Ölümden sonra yaşamın herhangi bir kanıtı var mı,% 100 güvenilir, söylemek zor. Ölüm sonrası deneyimin herhangi bir gerçeğine karşı her zaman nesnel bir tez olacaktır. Herkesin bu konuda bireysel fikirleri var. Bir ruhun kanıtlanmasına kadar, bilimden uzak bir insan bile bu gerçeği kabul ederse, tartışma devam edecektir.

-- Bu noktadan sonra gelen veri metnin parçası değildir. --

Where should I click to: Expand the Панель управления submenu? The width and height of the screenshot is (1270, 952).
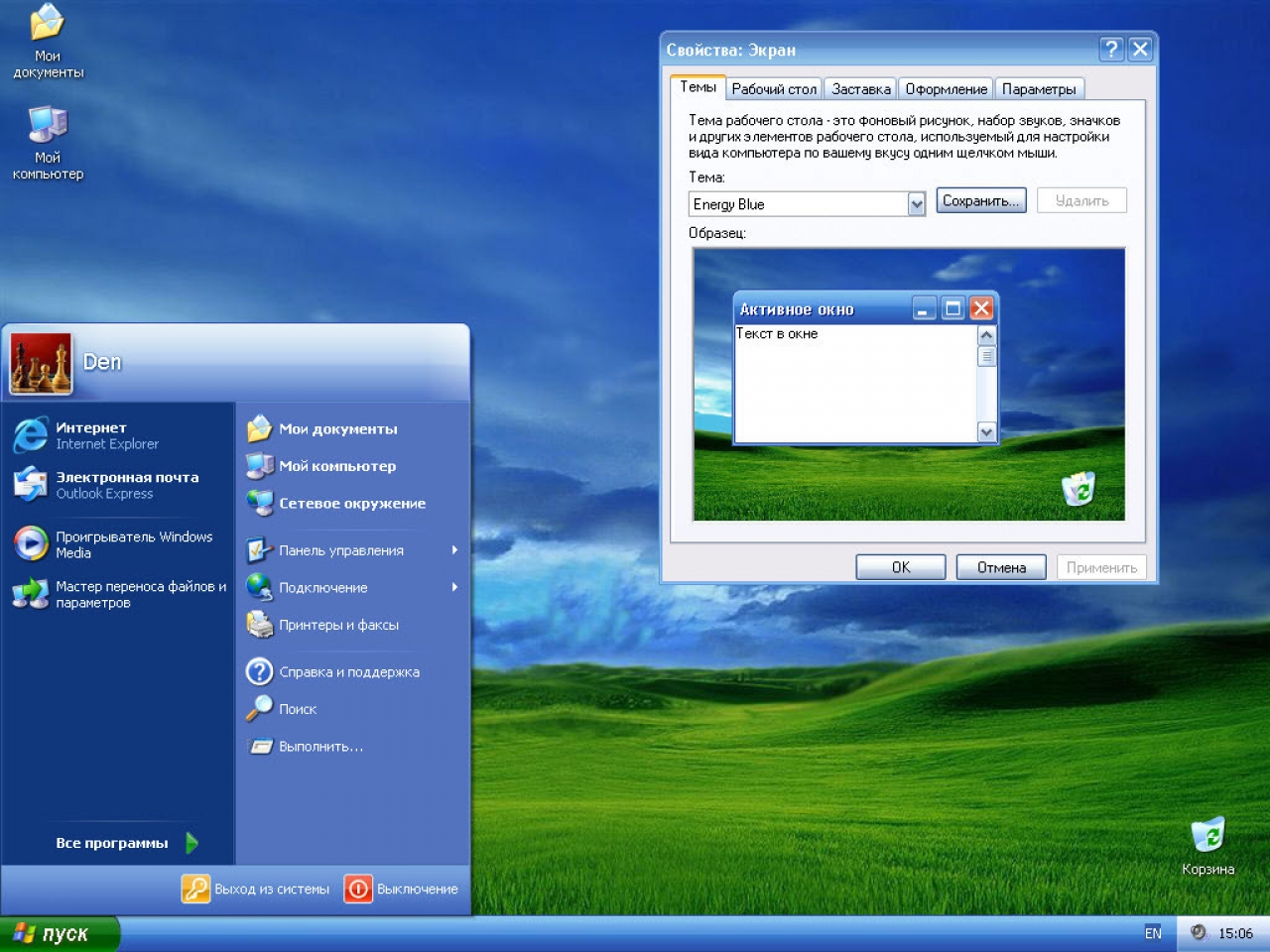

Bununla birlikte, bilim dünyası, insan doğasının bilimsel açıklaması olan kavrayışa yaklaşmak için ince meselelerin maksimum çalışmasını ister..

Bu makaleye oy ver
( Henüz derecelendirme yok )
Hasan Tavsiyeler
Muhabirlerimizden en iyi öneriler
Comments: 2
  1. Barış

    göz önüne alındığında, ölümden sonra ruhun varlığı hala tartışmalı bir konudur. Ancak sizin fikriniz nedir? Ölümden sonra ruh var mıdır yoksa sadece bedenle birlikte son bulur mu? Bu konuda inançlarınıza veya bilimsel araştırmalara dayanan bir görüşünüz var mı? Ölümden sonra ruhun varlığına ilişkin gerçek hikayeler duymuş veya okumuş muydunuz? Bu konuyla ilgili düşüncelerinizi merak ediyorum.

    Yanıtla
  2. Elif Yavuz

    Ölümden sonra ruh var mı? Bu konuda bilimsel gerçekler var mı? Kanıtlanmış bir şeyler var mı? Gerçekten gerçek hikayeler duydum ama bunların doğruluğu hakkında net bir fikrim yok. Kimse kesin cevap veremez mi? Ölümden sonra neler oluyor? Ne düşünüyorsunuz? Bilgisi olanlar lütfen açıklasın. Teşekkürler.